Methodological Strengths
- Comprehensive meta-analysis with large aggregate sample and inclusion of trial-sequential analysis.
- Multiple neurocognitive outcomes evaluated across standardized postoperative timepoints.
Limitations
- Substantial heterogeneity across trials in populations, outcome definitions, and timing.
- Potential publication bias and varying anesthetic protocols may confound pooled estimates.
Future Directions: Harmonized, adequately powered trials using standardized delirium and cognitive endpoints, with stratification by baseline risk and intraoperative variables.
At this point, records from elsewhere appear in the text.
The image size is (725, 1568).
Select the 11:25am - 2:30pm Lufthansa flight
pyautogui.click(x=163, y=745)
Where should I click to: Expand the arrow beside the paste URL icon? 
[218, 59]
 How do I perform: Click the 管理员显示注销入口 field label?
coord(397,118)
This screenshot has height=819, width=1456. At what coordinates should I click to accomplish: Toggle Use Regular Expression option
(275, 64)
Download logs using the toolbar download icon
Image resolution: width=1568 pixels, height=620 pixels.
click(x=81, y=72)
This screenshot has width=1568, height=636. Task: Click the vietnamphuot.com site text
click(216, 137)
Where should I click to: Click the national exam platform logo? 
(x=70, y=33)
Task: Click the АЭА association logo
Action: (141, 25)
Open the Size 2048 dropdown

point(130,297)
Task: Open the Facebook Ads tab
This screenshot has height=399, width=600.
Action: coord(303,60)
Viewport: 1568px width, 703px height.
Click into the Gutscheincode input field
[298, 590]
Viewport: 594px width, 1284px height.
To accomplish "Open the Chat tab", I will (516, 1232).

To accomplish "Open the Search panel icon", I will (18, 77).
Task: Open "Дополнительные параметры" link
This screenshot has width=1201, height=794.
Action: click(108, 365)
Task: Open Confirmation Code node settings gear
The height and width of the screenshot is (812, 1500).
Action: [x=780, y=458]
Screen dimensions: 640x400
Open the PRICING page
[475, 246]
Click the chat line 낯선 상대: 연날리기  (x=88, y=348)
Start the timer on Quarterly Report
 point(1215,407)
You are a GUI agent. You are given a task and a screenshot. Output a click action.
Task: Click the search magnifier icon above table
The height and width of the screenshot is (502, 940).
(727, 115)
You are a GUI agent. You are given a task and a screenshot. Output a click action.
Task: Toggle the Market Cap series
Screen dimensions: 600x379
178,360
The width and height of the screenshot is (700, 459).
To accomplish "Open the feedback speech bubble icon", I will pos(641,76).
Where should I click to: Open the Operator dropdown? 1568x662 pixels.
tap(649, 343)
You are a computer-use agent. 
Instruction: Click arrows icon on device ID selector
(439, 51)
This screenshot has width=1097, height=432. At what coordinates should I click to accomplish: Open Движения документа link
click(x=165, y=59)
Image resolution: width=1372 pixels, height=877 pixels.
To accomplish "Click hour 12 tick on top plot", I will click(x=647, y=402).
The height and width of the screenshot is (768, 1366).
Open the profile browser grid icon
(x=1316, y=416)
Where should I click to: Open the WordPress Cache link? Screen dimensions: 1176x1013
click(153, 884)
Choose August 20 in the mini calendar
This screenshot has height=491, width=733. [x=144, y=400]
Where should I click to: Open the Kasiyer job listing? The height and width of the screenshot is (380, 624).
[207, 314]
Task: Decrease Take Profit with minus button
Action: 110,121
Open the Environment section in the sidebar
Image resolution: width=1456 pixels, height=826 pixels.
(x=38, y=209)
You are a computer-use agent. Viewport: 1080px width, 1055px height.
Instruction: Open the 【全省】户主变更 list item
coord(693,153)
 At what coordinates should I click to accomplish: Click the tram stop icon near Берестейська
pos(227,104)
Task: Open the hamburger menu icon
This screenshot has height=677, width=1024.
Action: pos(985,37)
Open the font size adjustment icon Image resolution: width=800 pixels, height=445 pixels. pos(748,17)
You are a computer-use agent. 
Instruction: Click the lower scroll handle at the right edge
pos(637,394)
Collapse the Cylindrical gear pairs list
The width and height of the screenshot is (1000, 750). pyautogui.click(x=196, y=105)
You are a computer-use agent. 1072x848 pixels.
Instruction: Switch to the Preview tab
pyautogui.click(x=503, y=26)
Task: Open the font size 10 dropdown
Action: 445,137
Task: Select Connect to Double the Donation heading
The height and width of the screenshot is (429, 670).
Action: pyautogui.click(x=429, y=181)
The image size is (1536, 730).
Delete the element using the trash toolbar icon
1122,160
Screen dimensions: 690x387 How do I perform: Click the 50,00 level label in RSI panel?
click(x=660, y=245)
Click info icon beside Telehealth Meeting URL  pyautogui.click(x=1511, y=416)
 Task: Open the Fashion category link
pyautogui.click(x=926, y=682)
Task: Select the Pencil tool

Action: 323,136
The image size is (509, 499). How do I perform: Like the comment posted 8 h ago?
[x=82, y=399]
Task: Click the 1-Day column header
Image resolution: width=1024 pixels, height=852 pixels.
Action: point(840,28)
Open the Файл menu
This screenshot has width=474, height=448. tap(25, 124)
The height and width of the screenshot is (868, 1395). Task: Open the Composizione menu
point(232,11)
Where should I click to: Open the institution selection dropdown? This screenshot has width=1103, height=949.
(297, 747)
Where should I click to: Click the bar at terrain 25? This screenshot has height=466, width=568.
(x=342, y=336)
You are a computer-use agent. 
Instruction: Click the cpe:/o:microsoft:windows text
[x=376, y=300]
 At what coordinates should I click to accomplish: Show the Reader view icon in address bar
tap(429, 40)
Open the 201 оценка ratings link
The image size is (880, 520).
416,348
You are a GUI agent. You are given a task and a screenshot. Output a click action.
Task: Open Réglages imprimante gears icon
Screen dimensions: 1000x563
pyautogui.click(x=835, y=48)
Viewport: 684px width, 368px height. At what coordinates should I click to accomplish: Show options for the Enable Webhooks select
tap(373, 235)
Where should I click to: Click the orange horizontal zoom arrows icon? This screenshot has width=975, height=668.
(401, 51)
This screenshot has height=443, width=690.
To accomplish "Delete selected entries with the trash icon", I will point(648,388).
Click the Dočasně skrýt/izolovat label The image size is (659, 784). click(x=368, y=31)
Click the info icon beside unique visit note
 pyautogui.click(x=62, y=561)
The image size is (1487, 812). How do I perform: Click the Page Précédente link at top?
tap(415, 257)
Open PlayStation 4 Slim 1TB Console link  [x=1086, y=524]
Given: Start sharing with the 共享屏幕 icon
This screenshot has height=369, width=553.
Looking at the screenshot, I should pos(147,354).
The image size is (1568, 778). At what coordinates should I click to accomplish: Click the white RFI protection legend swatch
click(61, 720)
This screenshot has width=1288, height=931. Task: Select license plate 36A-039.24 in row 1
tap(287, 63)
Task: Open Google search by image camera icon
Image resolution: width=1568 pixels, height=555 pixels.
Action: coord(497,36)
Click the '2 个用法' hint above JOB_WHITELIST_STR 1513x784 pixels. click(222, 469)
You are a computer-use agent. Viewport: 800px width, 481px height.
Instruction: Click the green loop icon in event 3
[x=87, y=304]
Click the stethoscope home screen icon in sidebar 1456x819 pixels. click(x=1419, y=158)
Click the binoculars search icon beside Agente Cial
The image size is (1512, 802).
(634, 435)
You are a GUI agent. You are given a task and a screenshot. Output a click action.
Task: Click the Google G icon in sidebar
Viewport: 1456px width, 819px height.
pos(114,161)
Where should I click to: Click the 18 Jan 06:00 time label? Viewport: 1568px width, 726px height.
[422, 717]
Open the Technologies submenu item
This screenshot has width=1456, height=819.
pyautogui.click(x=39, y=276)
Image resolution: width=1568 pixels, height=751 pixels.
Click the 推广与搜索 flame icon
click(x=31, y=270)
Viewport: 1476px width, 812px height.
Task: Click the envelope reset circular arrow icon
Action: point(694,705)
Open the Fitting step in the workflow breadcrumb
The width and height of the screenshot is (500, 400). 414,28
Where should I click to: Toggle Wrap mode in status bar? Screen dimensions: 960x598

BACKGROUND: Postoperative delirium and delayed neurocognitive recovery are common and consequential complications of anesthesia and surgery. Maintenance of general anesthesia with propofol-based intravenous drugs may reduce postoperative neurocognitive complications compared with volatile anesthesia. METHODS: Major databases were searched through November 2025. The primary outcome was postoperative delirium within 7 postoperative days. Secondary outcomes included delayed neurocognitive recovery (formerly termed postoperative cognitive decline) and Mini-Mental State Examination scores on postoperative days 1, 3, and 7 (range 0 to 30, higher scores better, with 2 points being meaningful). RESULTS: Across 29 trials (N = 11,896 patients), the incidence of postoperative delirium was similar with volatile and intravenous anesthesia RR: 0.94 [95% CI, 0.71 to 1.25]. Volatile anesthesia provoked delayed neurocognitive recovery RR: 1.35; 95% CI, 1.07 to 1.70), although effects were inconsistent across assessment periods. Postoperative MMSE scores were slightly lower with volatile anesthesia (mean difference: -1.4 points [95% CI, -2.2 to -0.6]), a difference we did not consider clinically meaningful. Both delayed neurocognitive recovery and Mini-Mental State Examination scores analyses displayed substantial heterogeneity. Trial sequential analysis indicated that more trials are needed for each outcome. CONCLUSIONS: The incidence of postoperative delirium was similar with volatile and intravenous anesthesia. Volatile anesthesia provoked small, heterogeneous, and time-dependent differences in delayed neurocognitive recovery, but not of a meaningful magnitude. Current evidence suggests that intravenous anesthesia does not meaningfully improve postoperative neurocognitive outcomes; however, available information remains limited, heterogeneous, and imprecise.